Yes, please do share the info. I appreciate that we can all learn from each other. I wonder if the iron content is the same for red lentils (they dont' keep their shape when cooked).
Good point about calorie/fat count. Pumpkin seed butter isn't something I would eat every day as it has 20% of daily value for fat. It does also have 10 g of protein in a 30 g serving.
Red kidney beans 17 g of protein in 1 cup/250 ml (labels mix
measurements which I find frustrating).with 4% of daily value for fat
Green lentils (to be cooked) 23 g of protein in 3/4 cup/100g with 2% daily value for fat
Also tahini 20% daily value of iron with 25% daily value for fat.
Raw hemp seeds 30% value of iron in 3 tablespoon serving with 20% daily value for fat. So both not something to eat every day.
Re: FAT
Please note I eat no fat and 2% yogurt/Greek yogurt/Kefir.
I steam many of my vegetables and I hard boil eggs.
Very interesting. I have a good friend who dearly loves lentils; she makes lentil soup nearly every week during the winter, I think.. I'm going to send this to her if you don't mind.
Have you checked the calorie/fat count in these foods (I think pumpkin seed butter would have quite a bit) and can you eat those amounts of them every day to make sure you get sufficient iron? I, personally, might be good for a day or two, then I'd be looking for something different to eat.
I think, both, red kidney beans and lentils are good sources of protein, as well, but I'd have to verify that. Unfortunately, I'm not a big bean eater... the texture gets me every time.
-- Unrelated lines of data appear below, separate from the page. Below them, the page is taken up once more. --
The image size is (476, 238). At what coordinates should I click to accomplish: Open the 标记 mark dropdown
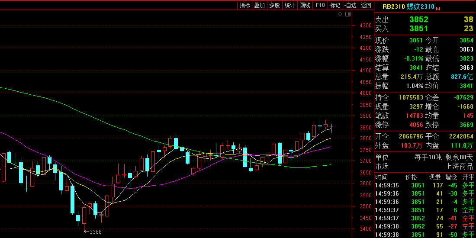(335, 5)
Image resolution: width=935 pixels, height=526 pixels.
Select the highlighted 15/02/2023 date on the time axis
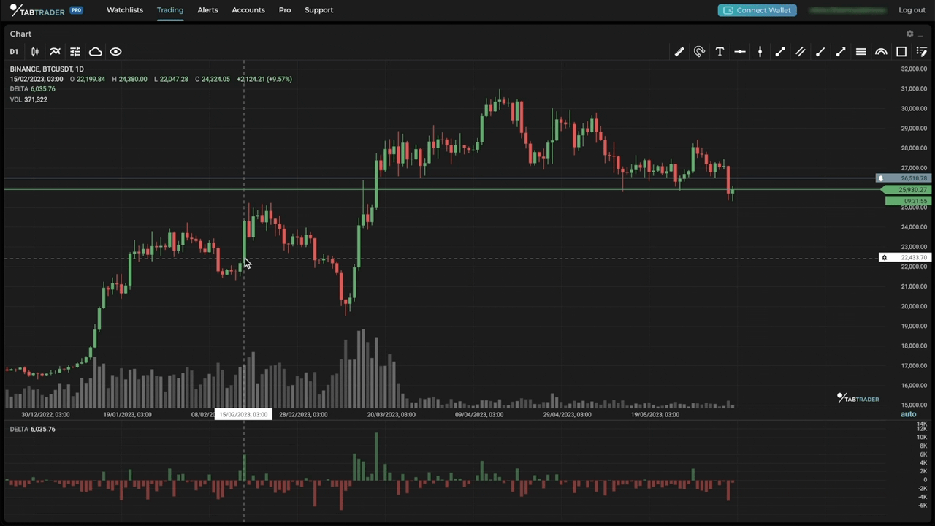pos(243,414)

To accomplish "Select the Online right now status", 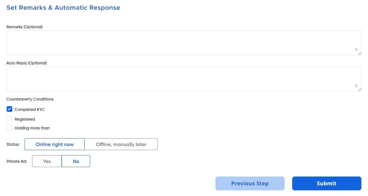I will click(54, 144).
I'm working on overcoming that, though I don't intend to give my meat products either.
Let's keep digging on this; maybe we'll all get healthier. :-)
Thanks for your reply. No, I have yet to discuss my concern about "reduced iron stores" with my doctor.
Check this out:
1 cup serving of red kidney beans 25% of daily value for iron
30 g serving of pumpkin seed butter 30% of daily value for iron
3/4 cup serving of green lentils 50% of daily value for iron
I need to get a large, heavy-bottom saucepan to cook lentils..
You're correct that it would be better to wait for supplementation until after you have the iron panel, but if your doctor is reluctant to order it, you're only hurting yourself by waiting.
Have you discussed this with your doctor?